##### Records for processing

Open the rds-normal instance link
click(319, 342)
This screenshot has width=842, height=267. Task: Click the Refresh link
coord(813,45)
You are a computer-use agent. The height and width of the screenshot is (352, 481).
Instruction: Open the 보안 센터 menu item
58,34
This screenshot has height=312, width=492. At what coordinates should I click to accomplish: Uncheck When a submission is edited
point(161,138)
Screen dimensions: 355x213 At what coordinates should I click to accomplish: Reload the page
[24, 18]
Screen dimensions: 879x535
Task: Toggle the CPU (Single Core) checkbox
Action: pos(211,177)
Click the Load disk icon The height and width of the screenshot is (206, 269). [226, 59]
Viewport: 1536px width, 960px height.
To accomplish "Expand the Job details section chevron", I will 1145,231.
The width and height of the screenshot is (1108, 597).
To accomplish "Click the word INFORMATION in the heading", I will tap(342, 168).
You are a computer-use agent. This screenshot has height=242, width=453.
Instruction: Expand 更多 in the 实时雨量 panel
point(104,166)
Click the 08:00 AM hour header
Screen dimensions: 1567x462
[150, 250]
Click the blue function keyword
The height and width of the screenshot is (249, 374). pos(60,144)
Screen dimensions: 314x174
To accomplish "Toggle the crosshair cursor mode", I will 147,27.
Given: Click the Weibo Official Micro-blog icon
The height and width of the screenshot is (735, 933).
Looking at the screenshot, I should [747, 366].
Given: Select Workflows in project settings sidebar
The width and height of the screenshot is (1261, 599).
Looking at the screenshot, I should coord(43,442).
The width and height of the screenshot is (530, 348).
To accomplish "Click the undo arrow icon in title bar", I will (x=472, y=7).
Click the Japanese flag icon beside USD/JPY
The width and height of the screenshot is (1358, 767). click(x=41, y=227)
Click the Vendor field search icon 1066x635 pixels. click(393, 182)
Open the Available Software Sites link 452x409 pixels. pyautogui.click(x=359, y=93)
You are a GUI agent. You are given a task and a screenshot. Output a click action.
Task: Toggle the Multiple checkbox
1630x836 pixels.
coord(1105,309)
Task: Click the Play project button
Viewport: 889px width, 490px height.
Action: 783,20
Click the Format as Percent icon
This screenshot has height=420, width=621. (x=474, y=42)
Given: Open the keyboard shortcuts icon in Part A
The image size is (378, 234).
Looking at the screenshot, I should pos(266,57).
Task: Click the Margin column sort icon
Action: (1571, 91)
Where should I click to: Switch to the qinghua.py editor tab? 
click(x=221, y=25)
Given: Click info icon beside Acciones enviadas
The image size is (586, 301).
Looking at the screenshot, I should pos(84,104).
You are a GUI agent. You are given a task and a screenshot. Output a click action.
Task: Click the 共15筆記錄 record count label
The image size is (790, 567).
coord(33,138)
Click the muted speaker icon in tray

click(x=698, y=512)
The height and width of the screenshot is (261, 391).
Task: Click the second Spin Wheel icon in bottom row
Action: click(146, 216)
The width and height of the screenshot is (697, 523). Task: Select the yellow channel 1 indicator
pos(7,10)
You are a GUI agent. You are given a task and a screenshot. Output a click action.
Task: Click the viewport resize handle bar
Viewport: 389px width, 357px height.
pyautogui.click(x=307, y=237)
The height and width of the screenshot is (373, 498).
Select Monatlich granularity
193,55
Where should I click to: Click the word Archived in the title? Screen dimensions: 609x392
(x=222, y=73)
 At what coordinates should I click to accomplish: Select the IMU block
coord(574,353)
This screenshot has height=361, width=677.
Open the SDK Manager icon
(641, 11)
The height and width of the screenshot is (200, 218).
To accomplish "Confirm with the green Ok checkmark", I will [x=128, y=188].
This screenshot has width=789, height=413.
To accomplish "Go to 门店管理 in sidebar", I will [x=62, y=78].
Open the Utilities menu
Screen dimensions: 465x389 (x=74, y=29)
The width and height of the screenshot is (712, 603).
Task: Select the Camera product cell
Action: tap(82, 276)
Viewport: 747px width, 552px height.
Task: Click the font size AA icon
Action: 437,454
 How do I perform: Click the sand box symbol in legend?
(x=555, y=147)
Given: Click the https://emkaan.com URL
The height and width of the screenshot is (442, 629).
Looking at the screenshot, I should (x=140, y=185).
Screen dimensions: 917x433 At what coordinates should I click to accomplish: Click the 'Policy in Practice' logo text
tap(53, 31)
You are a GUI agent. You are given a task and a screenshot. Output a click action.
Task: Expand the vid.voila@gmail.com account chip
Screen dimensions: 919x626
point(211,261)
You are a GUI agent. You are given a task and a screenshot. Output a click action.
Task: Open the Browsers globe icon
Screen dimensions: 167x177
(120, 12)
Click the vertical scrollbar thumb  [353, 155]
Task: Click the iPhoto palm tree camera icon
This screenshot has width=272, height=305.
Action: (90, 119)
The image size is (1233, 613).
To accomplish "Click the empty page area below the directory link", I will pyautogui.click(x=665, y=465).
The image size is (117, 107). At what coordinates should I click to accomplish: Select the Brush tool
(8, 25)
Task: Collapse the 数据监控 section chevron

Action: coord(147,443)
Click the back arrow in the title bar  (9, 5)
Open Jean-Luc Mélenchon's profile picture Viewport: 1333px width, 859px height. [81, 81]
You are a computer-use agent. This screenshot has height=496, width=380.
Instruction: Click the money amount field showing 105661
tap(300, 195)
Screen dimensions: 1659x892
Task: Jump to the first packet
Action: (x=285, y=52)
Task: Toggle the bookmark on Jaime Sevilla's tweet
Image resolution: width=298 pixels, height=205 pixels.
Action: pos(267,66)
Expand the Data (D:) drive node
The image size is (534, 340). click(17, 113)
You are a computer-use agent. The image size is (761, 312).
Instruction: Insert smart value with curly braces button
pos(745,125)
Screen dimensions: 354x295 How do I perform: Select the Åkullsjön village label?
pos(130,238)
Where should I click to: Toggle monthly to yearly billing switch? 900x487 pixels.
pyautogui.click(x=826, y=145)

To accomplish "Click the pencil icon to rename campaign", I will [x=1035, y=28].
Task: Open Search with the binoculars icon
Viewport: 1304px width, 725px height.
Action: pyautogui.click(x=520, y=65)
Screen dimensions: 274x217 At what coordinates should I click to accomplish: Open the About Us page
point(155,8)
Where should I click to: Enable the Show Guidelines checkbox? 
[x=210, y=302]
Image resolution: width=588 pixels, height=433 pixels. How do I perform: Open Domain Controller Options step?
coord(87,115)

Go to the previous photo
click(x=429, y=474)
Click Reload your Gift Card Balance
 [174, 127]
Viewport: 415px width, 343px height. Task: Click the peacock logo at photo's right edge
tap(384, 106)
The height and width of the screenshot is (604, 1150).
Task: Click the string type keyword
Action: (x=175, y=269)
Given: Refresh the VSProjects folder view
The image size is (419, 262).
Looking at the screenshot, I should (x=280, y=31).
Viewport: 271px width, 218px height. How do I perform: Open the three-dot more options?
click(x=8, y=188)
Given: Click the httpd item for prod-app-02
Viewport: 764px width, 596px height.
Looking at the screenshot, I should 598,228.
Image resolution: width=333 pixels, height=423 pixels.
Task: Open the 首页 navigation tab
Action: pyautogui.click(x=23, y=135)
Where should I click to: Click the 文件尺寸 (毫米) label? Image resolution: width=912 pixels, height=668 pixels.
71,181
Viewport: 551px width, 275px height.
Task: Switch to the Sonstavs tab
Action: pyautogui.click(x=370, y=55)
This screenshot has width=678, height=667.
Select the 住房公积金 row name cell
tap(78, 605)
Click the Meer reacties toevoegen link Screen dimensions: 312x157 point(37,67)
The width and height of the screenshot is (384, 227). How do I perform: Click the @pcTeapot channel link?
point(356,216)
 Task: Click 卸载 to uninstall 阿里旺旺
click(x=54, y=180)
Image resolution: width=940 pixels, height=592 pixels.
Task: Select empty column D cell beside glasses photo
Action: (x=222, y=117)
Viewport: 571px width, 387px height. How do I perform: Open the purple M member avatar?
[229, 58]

##########

Exercise: Exactly reproduce all of the entries.

Solution:
Open the rds-normal instance link
click(319, 342)
This screenshot has width=842, height=267. Task: Click the Refresh link
coord(813,45)
You are a computer-use agent. The height and width of the screenshot is (352, 481).
Instruction: Open the 보안 센터 menu item
58,34
This screenshot has height=312, width=492. At what coordinates should I click to accomplish: Uncheck When a submission is edited
point(161,138)
Screen dimensions: 355x213 At what coordinates should I click to accomplish: Reload the page
[24, 18]
Screen dimensions: 879x535
Task: Toggle the CPU (Single Core) checkbox
Action: pos(211,177)
Click the Load disk icon The height and width of the screenshot is (206, 269). [226, 59]
Viewport: 1536px width, 960px height.
To accomplish "Expand the Job details section chevron", I will 1145,231.
The width and height of the screenshot is (1108, 597).
To accomplish "Click the word INFORMATION in the heading", I will tap(342, 168).
You are a computer-use agent. This screenshot has height=242, width=453.
Instruction: Expand 更多 in the 实时雨量 panel
point(104,166)
Click the 08:00 AM hour header
Screen dimensions: 1567x462
[150, 250]
Click the blue function keyword
The height and width of the screenshot is (249, 374). pos(60,144)
Screen dimensions: 314x174
To accomplish "Toggle the crosshair cursor mode", I will 147,27.
Given: Click the Weibo Official Micro-blog icon
The height and width of the screenshot is (735, 933).
Looking at the screenshot, I should [747, 366].
Given: Select Workflows in project settings sidebar
The width and height of the screenshot is (1261, 599).
Looking at the screenshot, I should coord(43,442).
The width and height of the screenshot is (530, 348).
To accomplish "Click the undo arrow icon in title bar", I will (x=472, y=7).
Click the Japanese flag icon beside USD/JPY
The width and height of the screenshot is (1358, 767). click(x=41, y=227)
Click the Vendor field search icon 1066x635 pixels. click(393, 182)
Open the Available Software Sites link 452x409 pixels. pyautogui.click(x=359, y=93)
You are a GUI agent. You are given a task and a screenshot. Output a click action.
Task: Toggle the Multiple checkbox
1630x836 pixels.
coord(1105,309)
Task: Click the Play project button
Viewport: 889px width, 490px height.
Action: 783,20
Click the Format as Percent icon
This screenshot has height=420, width=621. (x=474, y=42)
Given: Open the keyboard shortcuts icon in Part A
The image size is (378, 234).
Looking at the screenshot, I should pos(266,57).
Task: Click the Margin column sort icon
Action: (1571, 91)
Where should I click to: Switch to the qinghua.py editor tab? 
click(x=221, y=25)
Given: Click info icon beside Acciones enviadas
The image size is (586, 301).
Looking at the screenshot, I should pos(84,104).
You are a GUI agent. You are given a task and a screenshot. Output a click action.
Task: Click the 共15筆記錄 record count label
The image size is (790, 567).
coord(33,138)
Click the muted speaker icon in tray

click(x=698, y=512)
The height and width of the screenshot is (261, 391).
Task: Click the second Spin Wheel icon in bottom row
Action: click(146, 216)
The width and height of the screenshot is (697, 523). Task: Select the yellow channel 1 indicator
pos(7,10)
You are a GUI agent. You are given a task and a screenshot. Output a click action.
Task: Click the viewport resize handle bar
Viewport: 389px width, 357px height.
pyautogui.click(x=307, y=237)
The height and width of the screenshot is (373, 498).
Select Monatlich granularity
193,55
Where should I click to: Click the word Archived in the title? Screen dimensions: 609x392
(x=222, y=73)
 At what coordinates should I click to accomplish: Select the IMU block
coord(574,353)
This screenshot has height=361, width=677.
Open the SDK Manager icon
(641, 11)
The height and width of the screenshot is (200, 218).
To accomplish "Confirm with the green Ok checkmark", I will [x=128, y=188].
This screenshot has width=789, height=413.
To accomplish "Go to 门店管理 in sidebar", I will [x=62, y=78].
Open the Utilities menu
Screen dimensions: 465x389 (x=74, y=29)
The width and height of the screenshot is (712, 603).
Task: Select the Camera product cell
Action: tap(82, 276)
Viewport: 747px width, 552px height.
Task: Click the font size AA icon
Action: 437,454
 How do I perform: Click the sand box symbol in legend?
(x=555, y=147)
Given: Click the https://emkaan.com URL
The height and width of the screenshot is (442, 629).
Looking at the screenshot, I should (x=140, y=185).
Screen dimensions: 917x433 At what coordinates should I click to accomplish: Click the 'Policy in Practice' logo text
tap(53, 31)
You are a GUI agent. You are given a task and a screenshot. Output a click action.
Task: Expand the vid.voila@gmail.com account chip
Screen dimensions: 919x626
point(211,261)
You are a GUI agent. You are given a task and a screenshot. Output a click action.
Task: Open the Browsers globe icon
Screen dimensions: 167x177
(120, 12)
Click the vertical scrollbar thumb  [353, 155]
Task: Click the iPhoto palm tree camera icon
This screenshot has width=272, height=305.
Action: (90, 119)
The image size is (1233, 613).
To accomplish "Click the empty page area below the directory link", I will pyautogui.click(x=665, y=465).
The image size is (117, 107). At what coordinates should I click to accomplish: Select the Brush tool
(8, 25)
Task: Collapse the 数据监控 section chevron

Action: coord(147,443)
Click the back arrow in the title bar  (9, 5)
Open Jean-Luc Mélenchon's profile picture Viewport: 1333px width, 859px height. [81, 81]
You are a computer-use agent. This screenshot has height=496, width=380.
Instruction: Click the money amount field showing 105661
tap(300, 195)
Screen dimensions: 1659x892
Task: Jump to the first packet
Action: (x=285, y=52)
Task: Toggle the bookmark on Jaime Sevilla's tweet
Image resolution: width=298 pixels, height=205 pixels.
Action: pos(267,66)
Expand the Data (D:) drive node
The image size is (534, 340). click(17, 113)
You are a computer-use agent. The image size is (761, 312).
Instruction: Insert smart value with curly braces button
pos(745,125)
Screen dimensions: 354x295 How do I perform: Select the Åkullsjön village label?
pos(130,238)
Where should I click to: Toggle monthly to yearly billing switch? 900x487 pixels.
pyautogui.click(x=826, y=145)

To accomplish "Click the pencil icon to rename campaign", I will [x=1035, y=28].
Task: Open Search with the binoculars icon
Viewport: 1304px width, 725px height.
Action: pyautogui.click(x=520, y=65)
Screen dimensions: 274x217 At what coordinates should I click to accomplish: Open the About Us page
point(155,8)
Where should I click to: Enable the Show Guidelines checkbox? 
[x=210, y=302]
Image resolution: width=588 pixels, height=433 pixels. How do I perform: Open Domain Controller Options step?
coord(87,115)

Go to the previous photo
click(x=429, y=474)
Click Reload your Gift Card Balance
 [174, 127]
Viewport: 415px width, 343px height. Task: Click the peacock logo at photo's right edge
tap(384, 106)
The height and width of the screenshot is (604, 1150).
Task: Click the string type keyword
Action: (x=175, y=269)
Given: Refresh the VSProjects folder view
The image size is (419, 262).
Looking at the screenshot, I should (x=280, y=31).
Viewport: 271px width, 218px height. How do I perform: Open the three-dot more options?
click(x=8, y=188)
Given: Click the httpd item for prod-app-02
Viewport: 764px width, 596px height.
Looking at the screenshot, I should 598,228.
Image resolution: width=333 pixels, height=423 pixels.
Task: Open the 首页 navigation tab
Action: pyautogui.click(x=23, y=135)
Where should I click to: Click the 文件尺寸 (毫米) label? Image resolution: width=912 pixels, height=668 pixels.
71,181
Viewport: 551px width, 275px height.
Task: Switch to the Sonstavs tab
Action: pyautogui.click(x=370, y=55)
This screenshot has width=678, height=667.
Select the 住房公积金 row name cell
tap(78, 605)
Click the Meer reacties toevoegen link Screen dimensions: 312x157 point(37,67)
The width and height of the screenshot is (384, 227). How do I perform: Click the @pcTeapot channel link?
point(356,216)
 Task: Click 卸载 to uninstall 阿里旺旺
click(x=54, y=180)
Image resolution: width=940 pixels, height=592 pixels.
Task: Select empty column D cell beside glasses photo
Action: (x=222, y=117)
Viewport: 571px width, 387px height. How do I perform: Open the purple M member avatar?
[229, 58]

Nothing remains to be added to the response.